Fig. 2. Acoustic actuation for multi-angle imaging.

a An illustration of acoustic manipulation of levitated zebrafish embryo (not to scale). By coupling bulk acoustic waves into the fluid-filled chamber from multiple directions, acoustic standing waves (green) are generated upon reflection, to levitate the sample and induce transient rotations for optical imaging (red beam), e.g., for multi-angle high-speed OCM through the bottom cover glass of the 3D printed octagon frame (black). The direction of rotation in the xz-planes is indicated (blue arrow). b Assembled octagon chamber with levitated zebrafish embryo (inside stippled red circle), scale bar: 5 mm. c The optimization of the acoustic actuation can be carried out on an inverted microscope with optical image acquisition. As an example, darkfield (oblique illumination) images of a wild-type 3 dpf zebrafish embryo are shown here, for a selection of eight chosen angles of acoustic reorientation, scale bar: 600 μm.

Fig. 3. OCM limitations.

a An average intensity projection for zebrafish embryo and standard deviation projection for melanoma spheroid, both in logarithmic scale (OCM en face images). b Cross-section images for zebrafish embryo and melanoma spheroid in logarithmic scale. Cross-section image positions are indicated by the yellow dash lines in the OCM en face images in (a). Shadow artifacts are indicated by the yellow dashed boxes in the OCM cross-section images. Scale bars: 200 μm.

Fig. 4. OCM en face images of acoustically reoriented 5 dpf zebrafish embryo.

a OCM en face images of the head section and b full body images of a zebrafish embryo (mutation Mitfa^b692/b692/ednrb1^b140/b140). Frame colors indicate corresponding angles. Scale bars: 200 μm.

Fig. 5. Reconstruction results for the head section of a 3 dpf wild-type zebrafish embryo.

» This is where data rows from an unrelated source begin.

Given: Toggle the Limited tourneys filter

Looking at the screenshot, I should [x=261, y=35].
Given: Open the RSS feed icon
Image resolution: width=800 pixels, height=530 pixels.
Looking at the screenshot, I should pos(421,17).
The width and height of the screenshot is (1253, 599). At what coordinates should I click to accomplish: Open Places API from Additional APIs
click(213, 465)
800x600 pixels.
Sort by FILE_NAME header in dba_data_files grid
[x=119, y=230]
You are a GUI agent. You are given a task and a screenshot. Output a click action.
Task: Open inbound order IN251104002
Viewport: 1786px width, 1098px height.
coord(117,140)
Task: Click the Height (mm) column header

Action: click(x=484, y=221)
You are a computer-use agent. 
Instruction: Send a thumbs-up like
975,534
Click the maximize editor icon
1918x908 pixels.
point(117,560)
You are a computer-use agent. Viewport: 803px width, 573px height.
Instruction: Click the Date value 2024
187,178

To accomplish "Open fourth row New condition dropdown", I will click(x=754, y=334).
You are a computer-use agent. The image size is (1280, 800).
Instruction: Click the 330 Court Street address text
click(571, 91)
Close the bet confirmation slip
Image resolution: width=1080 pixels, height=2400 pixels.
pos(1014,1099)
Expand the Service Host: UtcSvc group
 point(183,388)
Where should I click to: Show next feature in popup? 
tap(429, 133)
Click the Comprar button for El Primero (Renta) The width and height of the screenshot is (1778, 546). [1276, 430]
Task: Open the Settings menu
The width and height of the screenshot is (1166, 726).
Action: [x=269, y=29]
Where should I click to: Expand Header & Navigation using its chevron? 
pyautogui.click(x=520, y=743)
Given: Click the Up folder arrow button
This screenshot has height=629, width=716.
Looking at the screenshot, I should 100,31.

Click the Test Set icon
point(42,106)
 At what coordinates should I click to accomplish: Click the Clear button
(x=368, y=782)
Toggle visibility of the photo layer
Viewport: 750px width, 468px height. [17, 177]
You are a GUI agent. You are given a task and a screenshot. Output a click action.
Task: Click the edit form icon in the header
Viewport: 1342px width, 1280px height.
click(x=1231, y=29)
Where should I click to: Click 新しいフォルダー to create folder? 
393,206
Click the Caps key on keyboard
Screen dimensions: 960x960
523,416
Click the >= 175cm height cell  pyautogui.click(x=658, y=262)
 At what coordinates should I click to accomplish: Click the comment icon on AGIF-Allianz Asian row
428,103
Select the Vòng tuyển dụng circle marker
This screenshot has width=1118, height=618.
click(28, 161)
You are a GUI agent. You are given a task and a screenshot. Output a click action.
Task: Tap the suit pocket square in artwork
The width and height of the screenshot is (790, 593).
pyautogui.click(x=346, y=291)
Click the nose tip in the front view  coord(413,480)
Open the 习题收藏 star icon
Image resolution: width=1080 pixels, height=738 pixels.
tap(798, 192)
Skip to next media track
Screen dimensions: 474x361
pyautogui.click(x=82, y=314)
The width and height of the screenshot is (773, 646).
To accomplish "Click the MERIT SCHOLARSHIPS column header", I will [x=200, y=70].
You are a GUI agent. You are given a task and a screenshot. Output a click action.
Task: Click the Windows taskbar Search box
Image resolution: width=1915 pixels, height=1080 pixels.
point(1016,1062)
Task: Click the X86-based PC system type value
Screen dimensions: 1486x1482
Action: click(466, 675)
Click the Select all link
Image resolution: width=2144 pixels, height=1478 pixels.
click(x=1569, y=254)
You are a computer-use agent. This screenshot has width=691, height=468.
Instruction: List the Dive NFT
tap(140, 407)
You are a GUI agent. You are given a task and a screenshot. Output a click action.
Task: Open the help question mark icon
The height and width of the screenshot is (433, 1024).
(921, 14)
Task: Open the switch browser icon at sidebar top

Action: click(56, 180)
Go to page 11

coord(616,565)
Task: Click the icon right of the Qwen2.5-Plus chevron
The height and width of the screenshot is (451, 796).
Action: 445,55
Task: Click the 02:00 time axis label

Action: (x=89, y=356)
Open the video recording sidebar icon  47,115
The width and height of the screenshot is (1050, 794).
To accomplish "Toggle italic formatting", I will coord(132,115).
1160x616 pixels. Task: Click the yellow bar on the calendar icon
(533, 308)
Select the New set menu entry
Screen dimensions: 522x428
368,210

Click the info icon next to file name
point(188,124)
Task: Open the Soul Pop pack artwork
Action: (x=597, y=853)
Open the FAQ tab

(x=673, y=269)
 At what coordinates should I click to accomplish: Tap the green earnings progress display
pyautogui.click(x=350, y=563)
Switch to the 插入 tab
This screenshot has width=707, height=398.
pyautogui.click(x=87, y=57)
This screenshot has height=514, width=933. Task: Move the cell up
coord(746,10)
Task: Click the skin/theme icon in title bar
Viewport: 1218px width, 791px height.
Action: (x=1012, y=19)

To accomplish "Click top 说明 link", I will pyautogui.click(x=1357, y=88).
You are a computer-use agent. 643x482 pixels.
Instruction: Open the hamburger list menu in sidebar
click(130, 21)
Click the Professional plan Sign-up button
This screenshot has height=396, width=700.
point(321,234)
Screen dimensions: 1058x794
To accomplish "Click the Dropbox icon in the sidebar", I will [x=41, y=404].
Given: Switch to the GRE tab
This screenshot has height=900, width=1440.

a–d The ( y−z), e, f, h, i the (x–z), and j–m depict the (x−y) sections of the reconstructions. The leftmost column (a, e, j) shows the sections of the recorded OCM volumes in logarithmic scale, whereas the adjacent column (b, f, k) shows the reconstructed reflectivity map R of the same sections in logarithmic scale. d, i, m Show the slices of the reconstructed attenuation map α (in mm⁻¹), whereas c, h, l depict the sections through the reconstructed RI distribution n. In (g), a 3D rendering of the reconstructed reflectivity map is shown, together with the planes shown in (a–f) and (h–m). Scale bars: 100 μm.

Fig. 6. Reconstruction results for the head section of a 3 dpf zebrafish embryo of a mutation with reduced pigmentation.

a–d The (y–z), e, f, h, i the (x−z), and j–m depict the (x−y) sections of the reconstructions. The leftmost column (a, e, j) shows the sections of the recorded OCM volumes in logarithmic scale, whereas the adjacent column (b, f, k) shows the reconstructed reflectivity map R of the same sections in logarithmic scale. d, i, m Show the slices of the reconstructed attenuation map α (in mm⁻¹), whereas c, h, l depict the sections through the reconstructed RI distribution n. In (g), a 3D rendering of the reconstructed reflectivity map is shown, together with the planes shown in (a–f) and (h–m). Scale bars: 100 μm.

Fig. 7. The schematic of the OCM system and the add-on acoustic chamber.

RC reflective collimator, M mirror, BS beam splitter, VNDF variable neutral density filter, CM concave mirror, O objective, G_x x galvanometer scanner, G_y y galvanometer scanner. Credit to Thorlabs Inc. for drawings of optical components (RC04APC-P01, PF10-03-P01, CM254-050-P01, BS065, B4C/M, C4W, KM100, KS05T/M, LMR05/M, TRF90/M, CP35/M, NDC-50C-4, RMS10X, MAX313D/M, RP01/M, BA2/M, AP90/M, TR75V/M).